Aku tidak pernah menyangka kemarin adalah senja terakhir bersama Senja. Hari itu aku tidak bertemu dengannya. Aku berdiri menghadap laut sambil bersenandung. Pasirnya tetap hangat dan anginnya sedikit lembab. Tanda musim panas segera berakhir. Batu besar itu tak lagi diduduki sekumpulan remaja. Pancingan si kakek tak lagi menunggu umpannya dimakan. Senja itu aku habiskan sendiri. Aku tidak bisa merasakan firasat Senja akan datang. Senja memang datang, tapi bukan senja yang berkomunikasi lewat hati dan mengerti lewat pandangan. Suasana yang berbeda karena tidak ada Senja.
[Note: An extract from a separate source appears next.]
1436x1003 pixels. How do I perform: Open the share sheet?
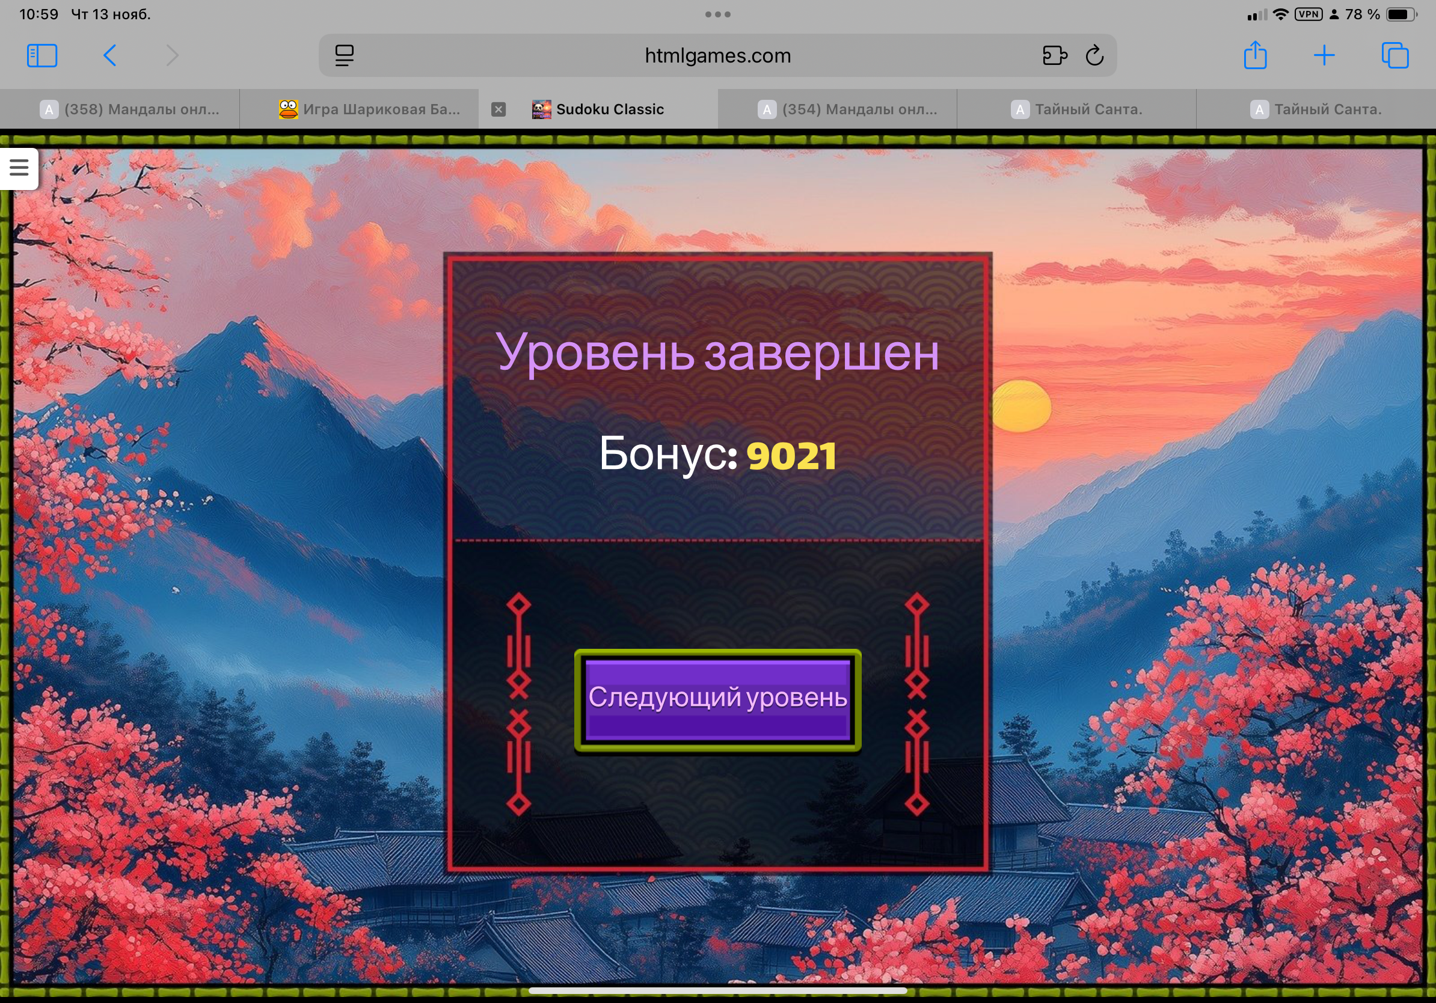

Empat hari menghabiskan senja bersama Senja. Saat orang-orang berlomba menyuarakan pendapatnya di tengah era demokrasi, berteriak meminta gaji mereka dinaikkan dan hak mereka dipenuhi, Senja hanya mendengarkan lalu memahami. Orang-orang itu hanya meminta hak dan melupakan kewajiban yang sangat sulit dilakukan yaitu mendengarkan. Tetapi Senja hanya melakukan kewajiban. Ia tidak mampu untuk berteriak padahal ia punya hak untuk didengarkan juga.

Saat teman-teman sebaya kami membicarakan fisik mereka yang kurang di sana-sini, idola yang cantik dan tampan, keinginan mereka, dan kejelekan orang lain, Senja hanya berdiam diri. Ia juga ingin masuk ke dalam lingkungan itu walaupun ia tahu, terkadang itu hanya akan menyakiti perasaannya sendiri. Ia tidak bisa berbicara dan hal itu membuat ia sering dilupakan. Sering dianggap tak ada. Andai aku sempat memberitahunya, bahwa dalam kesunyian sekalipun, bagiku ia ada.

***

"Senja yang satu ini berwarna tegas. Ia mengubah warna langit senja menjadi ungu. Ia mendengarkan keheninganku. Tidak seperti orang lain yang menganggapku debu di sudut ruangan. Dia senja bernama Akemi. Kami berdua adalah senja yang melengkapi kekurangan kami dalam menjalani peran. Akemi sebagai 'yang menerima' dan aku Senja sebagai 'yang harus diterima'. Di mana pun kami, bersama atau tidak, kami tetap berkomunikasi. Langit senjalah yang menyampaikan pesan kami."